§ ASSIGNMENT
Having read the listing below, repeat it exactly.

§ SOURCE INFORMATION
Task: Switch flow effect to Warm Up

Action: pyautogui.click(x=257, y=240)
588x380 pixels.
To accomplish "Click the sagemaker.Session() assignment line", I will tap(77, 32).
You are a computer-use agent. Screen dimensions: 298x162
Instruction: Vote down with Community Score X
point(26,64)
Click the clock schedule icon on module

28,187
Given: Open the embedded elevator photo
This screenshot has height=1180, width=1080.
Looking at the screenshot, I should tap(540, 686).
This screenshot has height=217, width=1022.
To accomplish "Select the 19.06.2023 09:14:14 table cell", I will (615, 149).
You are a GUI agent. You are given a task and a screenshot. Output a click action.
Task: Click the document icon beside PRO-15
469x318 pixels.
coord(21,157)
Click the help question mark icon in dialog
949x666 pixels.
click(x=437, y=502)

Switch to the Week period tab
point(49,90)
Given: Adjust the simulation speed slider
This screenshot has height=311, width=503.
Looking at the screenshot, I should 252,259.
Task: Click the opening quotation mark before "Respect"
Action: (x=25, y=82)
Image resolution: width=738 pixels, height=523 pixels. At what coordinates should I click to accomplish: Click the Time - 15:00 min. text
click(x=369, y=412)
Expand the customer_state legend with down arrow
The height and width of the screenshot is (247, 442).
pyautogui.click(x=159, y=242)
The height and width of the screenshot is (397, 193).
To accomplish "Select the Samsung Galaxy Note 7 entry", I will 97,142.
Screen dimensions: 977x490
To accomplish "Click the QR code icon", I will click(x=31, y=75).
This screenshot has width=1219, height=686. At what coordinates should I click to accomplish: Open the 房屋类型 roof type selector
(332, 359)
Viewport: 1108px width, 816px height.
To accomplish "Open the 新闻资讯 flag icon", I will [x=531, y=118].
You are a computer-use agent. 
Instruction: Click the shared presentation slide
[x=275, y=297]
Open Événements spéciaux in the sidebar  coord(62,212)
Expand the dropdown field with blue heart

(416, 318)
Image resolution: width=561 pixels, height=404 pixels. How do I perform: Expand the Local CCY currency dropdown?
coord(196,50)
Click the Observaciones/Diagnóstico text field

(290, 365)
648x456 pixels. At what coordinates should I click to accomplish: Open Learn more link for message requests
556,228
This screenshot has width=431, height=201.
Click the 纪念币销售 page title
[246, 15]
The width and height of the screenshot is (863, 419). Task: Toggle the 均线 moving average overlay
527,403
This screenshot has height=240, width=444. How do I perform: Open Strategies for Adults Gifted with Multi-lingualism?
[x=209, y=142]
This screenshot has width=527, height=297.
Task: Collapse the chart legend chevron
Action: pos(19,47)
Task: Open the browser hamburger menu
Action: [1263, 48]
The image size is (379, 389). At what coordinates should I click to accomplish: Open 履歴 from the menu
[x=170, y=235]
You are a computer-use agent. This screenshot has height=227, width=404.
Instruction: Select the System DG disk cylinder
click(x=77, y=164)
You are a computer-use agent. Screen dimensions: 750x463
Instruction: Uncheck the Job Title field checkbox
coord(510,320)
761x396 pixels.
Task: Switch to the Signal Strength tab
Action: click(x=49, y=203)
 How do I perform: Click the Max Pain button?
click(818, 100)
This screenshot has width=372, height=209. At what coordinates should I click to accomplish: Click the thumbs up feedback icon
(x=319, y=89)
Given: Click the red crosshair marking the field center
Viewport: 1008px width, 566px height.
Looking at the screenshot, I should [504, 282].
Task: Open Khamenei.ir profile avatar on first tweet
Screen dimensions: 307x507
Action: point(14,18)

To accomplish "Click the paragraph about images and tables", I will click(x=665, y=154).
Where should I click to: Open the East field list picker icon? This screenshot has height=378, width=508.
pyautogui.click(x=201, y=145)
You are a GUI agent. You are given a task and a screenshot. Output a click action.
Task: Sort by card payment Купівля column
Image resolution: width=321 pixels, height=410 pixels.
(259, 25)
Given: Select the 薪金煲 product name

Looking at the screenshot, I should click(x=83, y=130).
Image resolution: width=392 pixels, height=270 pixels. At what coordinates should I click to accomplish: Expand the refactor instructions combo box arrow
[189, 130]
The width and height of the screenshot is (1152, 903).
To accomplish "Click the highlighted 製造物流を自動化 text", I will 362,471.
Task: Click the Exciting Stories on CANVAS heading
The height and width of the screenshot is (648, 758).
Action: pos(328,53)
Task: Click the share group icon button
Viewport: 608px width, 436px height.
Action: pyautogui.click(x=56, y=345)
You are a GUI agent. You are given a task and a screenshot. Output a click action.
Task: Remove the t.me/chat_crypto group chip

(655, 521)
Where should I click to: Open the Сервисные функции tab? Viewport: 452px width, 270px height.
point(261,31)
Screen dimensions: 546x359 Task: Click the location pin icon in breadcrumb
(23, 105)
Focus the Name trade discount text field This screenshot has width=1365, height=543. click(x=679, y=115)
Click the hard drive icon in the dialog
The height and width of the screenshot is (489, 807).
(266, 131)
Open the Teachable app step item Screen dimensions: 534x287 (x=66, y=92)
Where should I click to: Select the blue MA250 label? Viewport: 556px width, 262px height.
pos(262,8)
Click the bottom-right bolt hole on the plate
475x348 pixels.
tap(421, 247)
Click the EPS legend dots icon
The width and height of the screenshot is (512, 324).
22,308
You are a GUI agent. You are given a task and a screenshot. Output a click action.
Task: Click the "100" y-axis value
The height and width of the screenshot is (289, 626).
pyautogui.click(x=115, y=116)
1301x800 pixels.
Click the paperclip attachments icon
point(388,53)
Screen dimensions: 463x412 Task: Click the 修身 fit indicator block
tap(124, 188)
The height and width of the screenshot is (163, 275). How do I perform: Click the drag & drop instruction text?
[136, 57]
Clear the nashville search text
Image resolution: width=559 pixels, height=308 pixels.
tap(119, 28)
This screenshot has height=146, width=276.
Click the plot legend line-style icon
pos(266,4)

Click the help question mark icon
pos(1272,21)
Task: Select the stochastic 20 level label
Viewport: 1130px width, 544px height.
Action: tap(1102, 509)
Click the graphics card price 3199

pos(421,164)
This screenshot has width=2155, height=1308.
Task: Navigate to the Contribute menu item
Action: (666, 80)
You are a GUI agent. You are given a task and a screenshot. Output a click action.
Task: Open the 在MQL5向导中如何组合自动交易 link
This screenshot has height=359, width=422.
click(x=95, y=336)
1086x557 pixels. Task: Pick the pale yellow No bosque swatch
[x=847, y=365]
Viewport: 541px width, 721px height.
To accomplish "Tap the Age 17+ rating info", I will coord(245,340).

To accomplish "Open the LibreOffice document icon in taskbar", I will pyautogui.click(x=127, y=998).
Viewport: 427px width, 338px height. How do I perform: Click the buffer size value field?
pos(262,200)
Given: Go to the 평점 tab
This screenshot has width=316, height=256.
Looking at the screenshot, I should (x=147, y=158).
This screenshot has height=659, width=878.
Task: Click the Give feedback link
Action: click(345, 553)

§ TASK ANSWER
Task: Switch flow effect to Warm Up

Action: pyautogui.click(x=257, y=240)
588x380 pixels.
To accomplish "Click the sagemaker.Session() assignment line", I will tap(77, 32).
You are a computer-use agent. Screen dimensions: 298x162
Instruction: Vote down with Community Score X
point(26,64)
Click the clock schedule icon on module

28,187
Given: Open the embedded elevator photo
This screenshot has height=1180, width=1080.
Looking at the screenshot, I should tap(540, 686).
This screenshot has height=217, width=1022.
To accomplish "Select the 19.06.2023 09:14:14 table cell", I will (615, 149).
You are a GUI agent. You are given a task and a screenshot. Output a click action.
Task: Click the document icon beside PRO-15
469x318 pixels.
coord(21,157)
Click the help question mark icon in dialog
949x666 pixels.
click(x=437, y=502)

Switch to the Week period tab
point(49,90)
Given: Adjust the simulation speed slider
This screenshot has height=311, width=503.
Looking at the screenshot, I should 252,259.
Task: Click the opening quotation mark before "Respect"
Action: (x=25, y=82)
Image resolution: width=738 pixels, height=523 pixels. At what coordinates should I click to accomplish: Click the Time - 15:00 min. text
click(x=369, y=412)
Expand the customer_state legend with down arrow
The height and width of the screenshot is (247, 442).
pyautogui.click(x=159, y=242)
The height and width of the screenshot is (397, 193).
To accomplish "Select the Samsung Galaxy Note 7 entry", I will 97,142.
Screen dimensions: 977x490
To accomplish "Click the QR code icon", I will click(x=31, y=75).
This screenshot has width=1219, height=686. At what coordinates should I click to accomplish: Open the 房屋类型 roof type selector
(332, 359)
Viewport: 1108px width, 816px height.
To accomplish "Open the 新闻资讯 flag icon", I will [x=531, y=118].
You are a computer-use agent. 
Instruction: Click the shared presentation slide
[x=275, y=297]
Open Événements spéciaux in the sidebar  coord(62,212)
Expand the dropdown field with blue heart

(416, 318)
Image resolution: width=561 pixels, height=404 pixels. How do I perform: Expand the Local CCY currency dropdown?
coord(196,50)
Click the Observaciones/Diagnóstico text field

(290, 365)
648x456 pixels. At what coordinates should I click to accomplish: Open Learn more link for message requests
556,228
This screenshot has width=431, height=201.
Click the 纪念币销售 page title
[246, 15]
The width and height of the screenshot is (863, 419). Task: Toggle the 均线 moving average overlay
527,403
This screenshot has height=240, width=444. How do I perform: Open Strategies for Adults Gifted with Multi-lingualism?
[x=209, y=142]
This screenshot has width=527, height=297.
Task: Collapse the chart legend chevron
Action: pos(19,47)
Task: Open the browser hamburger menu
Action: [1263, 48]
The image size is (379, 389). At what coordinates should I click to accomplish: Open 履歴 from the menu
[x=170, y=235]
You are a computer-use agent. This screenshot has height=227, width=404.
Instruction: Select the System DG disk cylinder
click(x=77, y=164)
You are a computer-use agent. Screen dimensions: 750x463
Instruction: Uncheck the Job Title field checkbox
coord(510,320)
761x396 pixels.
Task: Switch to the Signal Strength tab
Action: click(x=49, y=203)
 How do I perform: Click the Max Pain button?
click(818, 100)
This screenshot has width=372, height=209. At what coordinates should I click to accomplish: Click the thumbs up feedback icon
(x=319, y=89)
Given: Click the red crosshair marking the field center
Viewport: 1008px width, 566px height.
Looking at the screenshot, I should [504, 282].
Task: Open Khamenei.ir profile avatar on first tweet
Screen dimensions: 307x507
Action: point(14,18)

To accomplish "Click the paragraph about images and tables", I will click(x=665, y=154).
Where should I click to: Open the East field list picker icon? This screenshot has height=378, width=508.
pyautogui.click(x=201, y=145)
You are a GUI agent. You are given a task and a screenshot. Output a click action.
Task: Sort by card payment Купівля column
Image resolution: width=321 pixels, height=410 pixels.
(259, 25)
Given: Select the 薪金煲 product name

Looking at the screenshot, I should click(x=83, y=130).
Image resolution: width=392 pixels, height=270 pixels. At what coordinates should I click to accomplish: Expand the refactor instructions combo box arrow
[189, 130]
The width and height of the screenshot is (1152, 903).
To accomplish "Click the highlighted 製造物流を自動化 text", I will 362,471.
Task: Click the Exciting Stories on CANVAS heading
The height and width of the screenshot is (648, 758).
Action: pos(328,53)
Task: Click the share group icon button
Viewport: 608px width, 436px height.
Action: pyautogui.click(x=56, y=345)
You are a GUI agent. You are given a task and a screenshot. Output a click action.
Task: Remove the t.me/chat_crypto group chip

(655, 521)
Where should I click to: Open the Сервисные функции tab? Viewport: 452px width, 270px height.
point(261,31)
Screen dimensions: 546x359 Task: Click the location pin icon in breadcrumb
(23, 105)
Focus the Name trade discount text field This screenshot has width=1365, height=543. click(x=679, y=115)
Click the hard drive icon in the dialog
The height and width of the screenshot is (489, 807).
(266, 131)
Open the Teachable app step item Screen dimensions: 534x287 (x=66, y=92)
Where should I click to: Select the blue MA250 label? Viewport: 556px width, 262px height.
pos(262,8)
Click the bottom-right bolt hole on the plate
475x348 pixels.
tap(421, 247)
Click the EPS legend dots icon
The width and height of the screenshot is (512, 324).
22,308
You are a GUI agent. You are given a task and a screenshot. Output a click action.
Task: Click the "100" y-axis value
The height and width of the screenshot is (289, 626).
pyautogui.click(x=115, y=116)
1301x800 pixels.
Click the paperclip attachments icon
point(388,53)
Screen dimensions: 463x412 Task: Click the 修身 fit indicator block
tap(124, 188)
The height and width of the screenshot is (163, 275). How do I perform: Click the drag & drop instruction text?
[136, 57]
Clear the nashville search text
Image resolution: width=559 pixels, height=308 pixels.
tap(119, 28)
This screenshot has height=146, width=276.
Click the plot legend line-style icon
pos(266,4)

Click the help question mark icon
pos(1272,21)
Task: Select the stochastic 20 level label
Viewport: 1130px width, 544px height.
Action: tap(1102, 509)
Click the graphics card price 3199

pos(421,164)
This screenshot has width=2155, height=1308.
Task: Navigate to the Contribute menu item
Action: (666, 80)
You are a GUI agent. You are given a task and a screenshot. Output a click action.
Task: Open the 在MQL5向导中如何组合自动交易 link
This screenshot has height=359, width=422.
click(x=95, y=336)
1086x557 pixels. Task: Pick the pale yellow No bosque swatch
[x=847, y=365]
Viewport: 541px width, 721px height.
To accomplish "Tap the Age 17+ rating info", I will coord(245,340).

To accomplish "Open the LibreOffice document icon in taskbar", I will pyautogui.click(x=127, y=998).
Viewport: 427px width, 338px height. How do I perform: Click the buffer size value field?
pos(262,200)
Given: Go to the 평점 tab
This screenshot has width=316, height=256.
Looking at the screenshot, I should (x=147, y=158).
This screenshot has height=659, width=878.
Task: Click the Give feedback link
Action: click(345, 553)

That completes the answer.